1. Right to Access Records
You have the right to:
- Access and view all health data collected through the KindlyMoments platform at any time
- Request a complete copy of your health records in an electronic format of your choosing
- Receive your records within 30 days of your request
- Export your data in standard healthcare interoperability formats (FHIR, HL7)

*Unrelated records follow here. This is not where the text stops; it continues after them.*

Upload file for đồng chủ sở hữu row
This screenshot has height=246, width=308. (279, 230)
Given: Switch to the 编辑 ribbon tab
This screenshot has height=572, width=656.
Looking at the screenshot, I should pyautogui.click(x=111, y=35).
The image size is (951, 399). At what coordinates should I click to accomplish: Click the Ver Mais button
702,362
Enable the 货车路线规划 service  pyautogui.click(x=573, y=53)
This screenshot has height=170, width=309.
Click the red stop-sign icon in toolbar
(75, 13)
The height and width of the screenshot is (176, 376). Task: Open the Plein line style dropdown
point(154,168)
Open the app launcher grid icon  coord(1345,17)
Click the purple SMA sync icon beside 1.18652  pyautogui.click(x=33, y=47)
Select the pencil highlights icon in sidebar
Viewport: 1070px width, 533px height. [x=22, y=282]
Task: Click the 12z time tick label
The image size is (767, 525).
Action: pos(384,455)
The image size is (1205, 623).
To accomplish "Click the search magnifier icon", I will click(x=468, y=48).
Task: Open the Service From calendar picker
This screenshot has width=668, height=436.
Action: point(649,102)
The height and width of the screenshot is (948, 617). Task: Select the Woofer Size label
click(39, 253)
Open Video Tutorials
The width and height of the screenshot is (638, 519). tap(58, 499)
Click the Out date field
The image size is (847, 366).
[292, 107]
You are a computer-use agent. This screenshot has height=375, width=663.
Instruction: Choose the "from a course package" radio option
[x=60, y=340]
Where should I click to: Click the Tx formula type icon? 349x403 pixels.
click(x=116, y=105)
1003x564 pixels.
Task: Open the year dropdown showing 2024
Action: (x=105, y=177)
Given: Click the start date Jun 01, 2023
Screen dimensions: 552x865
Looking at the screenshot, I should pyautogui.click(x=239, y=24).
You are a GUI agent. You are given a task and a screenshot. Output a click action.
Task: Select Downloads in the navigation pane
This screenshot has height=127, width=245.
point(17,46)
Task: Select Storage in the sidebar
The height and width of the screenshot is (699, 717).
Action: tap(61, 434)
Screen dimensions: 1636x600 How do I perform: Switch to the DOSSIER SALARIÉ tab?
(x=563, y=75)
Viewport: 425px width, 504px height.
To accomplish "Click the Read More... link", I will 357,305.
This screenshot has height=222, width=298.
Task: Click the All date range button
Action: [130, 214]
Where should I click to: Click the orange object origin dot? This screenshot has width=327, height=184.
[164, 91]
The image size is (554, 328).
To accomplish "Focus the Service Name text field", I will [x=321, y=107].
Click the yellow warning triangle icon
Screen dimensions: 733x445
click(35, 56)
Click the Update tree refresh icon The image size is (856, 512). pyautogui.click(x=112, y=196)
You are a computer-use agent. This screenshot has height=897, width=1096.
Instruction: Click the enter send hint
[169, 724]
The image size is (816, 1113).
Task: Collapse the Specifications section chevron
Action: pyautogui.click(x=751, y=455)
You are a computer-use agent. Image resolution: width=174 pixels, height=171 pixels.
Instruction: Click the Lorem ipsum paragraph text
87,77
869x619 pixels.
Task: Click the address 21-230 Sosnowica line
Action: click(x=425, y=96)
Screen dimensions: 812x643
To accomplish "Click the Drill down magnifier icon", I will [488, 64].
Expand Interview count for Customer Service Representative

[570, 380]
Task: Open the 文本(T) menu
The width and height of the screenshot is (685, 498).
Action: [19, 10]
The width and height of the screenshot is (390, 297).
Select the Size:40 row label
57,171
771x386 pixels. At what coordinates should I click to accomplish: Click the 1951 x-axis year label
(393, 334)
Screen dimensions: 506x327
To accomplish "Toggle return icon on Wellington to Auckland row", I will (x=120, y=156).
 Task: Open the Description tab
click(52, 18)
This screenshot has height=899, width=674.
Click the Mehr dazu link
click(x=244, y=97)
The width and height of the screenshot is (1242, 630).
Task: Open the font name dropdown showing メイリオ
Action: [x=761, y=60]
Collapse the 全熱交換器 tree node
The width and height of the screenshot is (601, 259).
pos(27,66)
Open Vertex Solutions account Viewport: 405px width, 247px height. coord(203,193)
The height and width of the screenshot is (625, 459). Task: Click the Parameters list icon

- Receive a clear explanation of any information you do not understand
2. Right to Amend
You have the right to:
- Request corrections to your health information if you believe it is inaccurate or incomplete
- Receive a written response to your amendment request within 60 days
- Append a statement of disagreement if your amendment request is denied
- Have your amendment communicated to relevant parties who previously received the inaccurate information
3. Right to Accounting of Disclosures
You have the right to:
- Receive a list of disclosures we have made of your PHI for the six years prior to your request
- Know the date, recipient, description, and purpose of each disclosure
- Receive one free accounting per 12-month period (reasonable fees may apply for additional requests)
- Access comprehensive audit logs showing who viewed your health data and when
4. Right to Request Restrictions
You have the right to:
- Ask us to limit how we use or disclose your PHI for treatment, payment, or healthcare operations
- Restrict disclosures to your health plan for services you paid for in full out of pocket
- Request that specific information not be shared with certain family members or caregivers
- Set granular permissions for what each authorized user can see on your dashboard
5. Right to Confidential Communications
You have the right to:
- Request that we communicate with you through a particular method (email, phone, mail)
- Specify a preferred phone number or address for communications
- Ask that we not contact you at certain times or locations
- Have these preferences honored without needing to explain why
6. Right to Privacy and Consent
- Have your PHI kept private and secure in accordance with HIPAA
- Provide informed consent before enrollment and understand all services
- Decline or withdraw from the Service at any time without affecting other healthcare eligibility
- Know that your data will never be sold to third parties
7. Right to Non-Discrimination
- Receive services without discrimination based on race, color, national origin, age, disability, sex, sexual orientation, gender identity, or religion
- Receive culturally and linguistically appropriate services
- Request accommodations for any disability or special need
8. Right to Quality Care
- Receive timely and competent care coordination services
- Have clinical alerts about concerning vital sign trends sent promptly to your care team
- Access the 24/7 nurse hotline for clinical questions (Comprehensive and Enterprise plans)
- Know the qualifications of clinical staff providing support through the platform
9. Right to Complain Without Retaliation
- Voice complaints or concerns without fear of retaliation
- File a complaint with KindlyMoments, your healthcare provider, or a regulatory agency
- Receive a timely and fair investigation of your complaint
- Continue receiving services without disruption during investigation
10. Emergency Services
KindlyMoments is not an emergency service. In the event of a medical emergency, call 911 immediately. Your use of KindlyMoments does not replace or delay your access to emergency services.
11. How to Exercise Your Rights
- Platform: Account Settings → Privacy & Rights
- Email: rights@kindlymoments.com
- Phone: 1-800-555-0199 (select option 2)
- Mail: KindlyMoments Health, Inc., Attn: Patient Rights, 100 Healthcare Way, Suite 400, San Francisco, CA 94105
12. Filing a Complaint
- KindlyMoments: complaints@kindlymoments.com or 1-800-555-0199
- HHS Office for Civil Rights: www.hhs.gov/ocr/complaints or 1-877-696-6775
- Your State Attorney General's Office
You will never be penalized for filing a complaint.